Leben am Tagebau So ist mittlerweile die Lage in Lützerath

Serie | Erkelenz · Lützerath war in den vergangenen Monaten ein Symbolort für mehr Klimaschutz. Doch die Proteste der Klimaaktivisten konnten den Abriss nicht verhindern. Wie ist die Lage vor Ort? Und was passiert, wenn ein Dorf abgerissen wird?

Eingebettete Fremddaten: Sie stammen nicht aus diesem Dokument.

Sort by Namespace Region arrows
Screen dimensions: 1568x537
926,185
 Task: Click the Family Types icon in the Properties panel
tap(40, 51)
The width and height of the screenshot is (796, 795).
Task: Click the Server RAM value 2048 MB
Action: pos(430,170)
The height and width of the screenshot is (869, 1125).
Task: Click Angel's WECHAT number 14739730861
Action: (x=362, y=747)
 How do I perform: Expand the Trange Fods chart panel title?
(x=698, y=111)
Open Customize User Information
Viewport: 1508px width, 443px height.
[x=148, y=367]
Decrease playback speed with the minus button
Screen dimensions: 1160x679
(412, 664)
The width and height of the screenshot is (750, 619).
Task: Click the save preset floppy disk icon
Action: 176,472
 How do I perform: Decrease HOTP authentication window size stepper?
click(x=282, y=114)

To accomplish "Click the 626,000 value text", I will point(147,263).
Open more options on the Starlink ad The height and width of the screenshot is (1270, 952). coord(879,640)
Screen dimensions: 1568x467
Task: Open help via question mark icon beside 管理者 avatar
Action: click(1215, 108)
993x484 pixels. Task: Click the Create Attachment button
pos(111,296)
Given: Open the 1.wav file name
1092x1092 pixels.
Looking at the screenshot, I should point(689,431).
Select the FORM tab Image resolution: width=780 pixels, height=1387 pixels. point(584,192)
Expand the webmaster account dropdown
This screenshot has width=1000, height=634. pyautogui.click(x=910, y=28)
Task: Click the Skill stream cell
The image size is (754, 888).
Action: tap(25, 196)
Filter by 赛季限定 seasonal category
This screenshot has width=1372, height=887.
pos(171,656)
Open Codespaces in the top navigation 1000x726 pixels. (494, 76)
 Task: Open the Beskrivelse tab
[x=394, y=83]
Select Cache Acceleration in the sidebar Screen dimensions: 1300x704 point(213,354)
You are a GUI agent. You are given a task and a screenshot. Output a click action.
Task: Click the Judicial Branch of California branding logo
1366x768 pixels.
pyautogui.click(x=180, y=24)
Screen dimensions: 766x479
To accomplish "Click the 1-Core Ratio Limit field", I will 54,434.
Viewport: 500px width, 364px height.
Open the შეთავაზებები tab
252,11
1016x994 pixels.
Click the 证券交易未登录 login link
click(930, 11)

Die Häuser von Lützerath sind schon kurz nach der Räumung des Ortes abgerissen worden

Die Häuser von Lützerath sind schon kurz nach der Räumung des Ortes abgerissen worden

Foto: dpa/Roberto Pfeil

Auf dem Navigationssystem leuchtet der Ortsname „Lützerath“ auf: Ein paar Straßen und Gebäude sind auf der Karte zu sehen. Das Navi zeigt eine Route an, die über einen Feldweg führt. In den vielen Löchern auf dem Pfad hat sich Wasser gesammelt, mit dem Auto geht es nur langsam voran. Die Lichter des Baggers, der im Tagebau Garzweiler gräbt, strahlen in der Dämmerung. Doch als Lützerath auf dem Navi nur noch etwa 250 Meter entfernt liegt, ist plötzlich Schluss: Eine Schranke versperrt den Weg, rechts und links von ihr hindern Erdwälle Menschen daran, weiterzugehen. Die Straßen und Gebäude, die das Navi anzeigt, sind nicht zu erkennen. Und das liegt nicht an der Entfernung. Lützerath existiert schlicht nicht mehr. Nur das Navi hat das noch nicht gelernt.